People, as omnivores, can eat pretty much anything, so the dilemma is choosing what to eat. Author Michael Pollan gives the example of pandas, which only eat eucalyptus leaves – no dilemma there as long as the leaves are available. Our dilemma, coupled with industrial and technical changes in the food supply along with the modern obsession with diet and nutrition has in Pollan’s opinion led to a national eating disorder. He seeks to unravel the roots of the problem by tackling the whole question of what to eat and where the food we eat comes from.

The first section is about corn and how it has come to dominate our ‘foodscape’ to the point where you can barely escape eating corn in some form or another. Read a few labels, especially on convenience foods, and you’re bound to find high fructose corn syrup pretty far up on the list. In addition, most beef, poultry and now salmon are corn-fed, which means we are indirectly eating corn when we eat these creatures. (How this has affected our national health in terms of high cholesterol and other conditions is illuminating). In fact, the way big agriculture runs on corn, the politics of corn and how it has changed every aspect of our diet is shocking. The second section describes a self-sustaining farm in Virginia that is the opposite of big-agriculture in every way. While livestock is raised for food on the farm, the animals live happy, healthy lives, grazing in pastures, not cooped up in industrial factory farms. The hunting-gathering section leads to an exploration of vegetarianism and the ethics of eating meat. For each section, Pollan describes a representational meal. The corn chapter culminates in MacDonald’s fast food, eaten in the car (I believe even the packaging has corn by-products as an ingredient). The small farm meal has him cooking a chicken that he helped slaughter along with fresh vegetables, including corn, from the farm. The final meal is a wild boar that he helped hunt along with other items that he gathers near his home in Northern California. There are many amusing vignettes in this section such as learning to forage for mushrooms without getting poisoned, learning to shoot a rifle and hunt, and trying to dry salt (not recommended).

This is a big and complex book, but Pollan is an amusing and engaging writer.
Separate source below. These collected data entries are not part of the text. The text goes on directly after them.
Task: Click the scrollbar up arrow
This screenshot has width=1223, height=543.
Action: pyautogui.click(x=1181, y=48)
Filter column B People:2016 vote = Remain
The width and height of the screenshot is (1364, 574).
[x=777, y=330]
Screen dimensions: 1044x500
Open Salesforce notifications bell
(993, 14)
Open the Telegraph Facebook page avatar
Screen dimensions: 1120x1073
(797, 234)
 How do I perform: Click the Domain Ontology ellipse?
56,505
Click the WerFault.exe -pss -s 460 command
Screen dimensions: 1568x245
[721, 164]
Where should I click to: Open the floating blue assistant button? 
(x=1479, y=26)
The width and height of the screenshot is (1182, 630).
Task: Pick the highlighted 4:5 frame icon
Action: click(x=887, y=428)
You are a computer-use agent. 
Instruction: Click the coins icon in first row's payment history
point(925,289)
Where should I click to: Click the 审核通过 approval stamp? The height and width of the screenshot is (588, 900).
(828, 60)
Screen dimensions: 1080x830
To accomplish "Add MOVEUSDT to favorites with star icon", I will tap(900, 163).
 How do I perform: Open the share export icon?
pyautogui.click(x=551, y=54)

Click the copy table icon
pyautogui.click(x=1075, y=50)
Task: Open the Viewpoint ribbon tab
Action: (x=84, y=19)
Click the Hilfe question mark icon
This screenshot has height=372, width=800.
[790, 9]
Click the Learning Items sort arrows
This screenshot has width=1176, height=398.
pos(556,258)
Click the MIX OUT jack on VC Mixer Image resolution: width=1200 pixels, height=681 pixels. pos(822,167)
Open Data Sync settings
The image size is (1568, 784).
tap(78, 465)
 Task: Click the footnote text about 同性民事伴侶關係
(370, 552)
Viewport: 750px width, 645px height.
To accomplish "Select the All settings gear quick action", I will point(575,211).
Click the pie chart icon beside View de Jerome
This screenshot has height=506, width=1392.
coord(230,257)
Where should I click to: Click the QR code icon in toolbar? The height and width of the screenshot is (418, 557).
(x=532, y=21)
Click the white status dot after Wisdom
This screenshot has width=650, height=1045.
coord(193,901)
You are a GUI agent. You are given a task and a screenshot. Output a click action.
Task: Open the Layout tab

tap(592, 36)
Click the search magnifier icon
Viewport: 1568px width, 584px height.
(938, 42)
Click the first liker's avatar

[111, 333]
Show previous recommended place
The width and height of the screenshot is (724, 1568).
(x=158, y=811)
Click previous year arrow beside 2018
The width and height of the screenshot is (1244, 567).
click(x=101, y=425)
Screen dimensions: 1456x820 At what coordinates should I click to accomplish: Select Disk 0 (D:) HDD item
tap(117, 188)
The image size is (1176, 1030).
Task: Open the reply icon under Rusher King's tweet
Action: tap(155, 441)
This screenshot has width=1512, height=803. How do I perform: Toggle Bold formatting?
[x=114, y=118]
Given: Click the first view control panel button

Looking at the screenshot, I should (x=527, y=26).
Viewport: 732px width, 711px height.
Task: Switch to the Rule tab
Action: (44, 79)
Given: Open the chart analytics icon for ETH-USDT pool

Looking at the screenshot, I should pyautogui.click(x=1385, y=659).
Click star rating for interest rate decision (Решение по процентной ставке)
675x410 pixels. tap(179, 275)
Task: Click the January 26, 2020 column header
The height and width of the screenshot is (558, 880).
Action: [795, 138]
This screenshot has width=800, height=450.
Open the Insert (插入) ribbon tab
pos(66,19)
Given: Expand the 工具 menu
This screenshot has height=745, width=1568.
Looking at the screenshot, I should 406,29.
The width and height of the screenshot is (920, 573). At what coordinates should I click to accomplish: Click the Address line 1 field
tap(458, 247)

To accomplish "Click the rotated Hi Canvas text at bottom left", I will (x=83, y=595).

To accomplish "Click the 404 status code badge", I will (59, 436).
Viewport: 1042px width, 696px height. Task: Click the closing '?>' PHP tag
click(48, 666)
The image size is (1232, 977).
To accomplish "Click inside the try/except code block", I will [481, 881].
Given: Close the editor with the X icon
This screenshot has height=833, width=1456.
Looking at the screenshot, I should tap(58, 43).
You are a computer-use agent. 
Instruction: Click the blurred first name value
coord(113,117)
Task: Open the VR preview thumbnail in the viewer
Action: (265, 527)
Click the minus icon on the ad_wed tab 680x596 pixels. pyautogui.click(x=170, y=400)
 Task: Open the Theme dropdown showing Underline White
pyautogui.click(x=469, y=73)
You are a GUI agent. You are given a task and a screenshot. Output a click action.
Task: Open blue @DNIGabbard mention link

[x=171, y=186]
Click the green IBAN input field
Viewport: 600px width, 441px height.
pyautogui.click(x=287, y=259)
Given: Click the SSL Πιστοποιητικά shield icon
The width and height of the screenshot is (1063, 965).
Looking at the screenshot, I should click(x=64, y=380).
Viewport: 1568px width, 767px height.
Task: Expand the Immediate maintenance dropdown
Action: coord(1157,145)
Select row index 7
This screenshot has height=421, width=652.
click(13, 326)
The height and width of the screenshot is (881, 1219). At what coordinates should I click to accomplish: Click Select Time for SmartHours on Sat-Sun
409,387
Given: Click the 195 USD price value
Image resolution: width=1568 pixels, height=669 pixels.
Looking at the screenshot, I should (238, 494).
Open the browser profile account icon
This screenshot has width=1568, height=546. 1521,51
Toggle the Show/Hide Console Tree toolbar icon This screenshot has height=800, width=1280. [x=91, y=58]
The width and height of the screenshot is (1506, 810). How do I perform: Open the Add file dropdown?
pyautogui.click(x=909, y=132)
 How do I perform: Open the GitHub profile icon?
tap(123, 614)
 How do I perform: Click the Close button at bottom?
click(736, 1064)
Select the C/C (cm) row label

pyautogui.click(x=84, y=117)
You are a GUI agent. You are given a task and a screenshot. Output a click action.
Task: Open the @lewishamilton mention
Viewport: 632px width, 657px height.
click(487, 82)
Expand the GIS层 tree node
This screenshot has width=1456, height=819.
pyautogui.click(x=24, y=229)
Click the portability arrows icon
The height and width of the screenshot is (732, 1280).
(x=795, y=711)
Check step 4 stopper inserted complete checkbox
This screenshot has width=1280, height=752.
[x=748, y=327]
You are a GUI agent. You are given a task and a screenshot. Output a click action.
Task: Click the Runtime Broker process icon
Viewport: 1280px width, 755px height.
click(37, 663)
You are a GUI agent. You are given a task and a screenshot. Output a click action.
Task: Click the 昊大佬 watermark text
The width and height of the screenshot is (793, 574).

He is not a polemicist and doesn’t try to beat you over the head with his opinions. He simply asks questions, follows leads and puts himself into situations to add important information to facts, theories and viewpoints that are aired (an example of this is his extended correspondence with animal rights activists and trying out being a vegetarian for a month). It may have to be read twice to fully get all the ramifications of his research, but everyone who eats should read it at least once.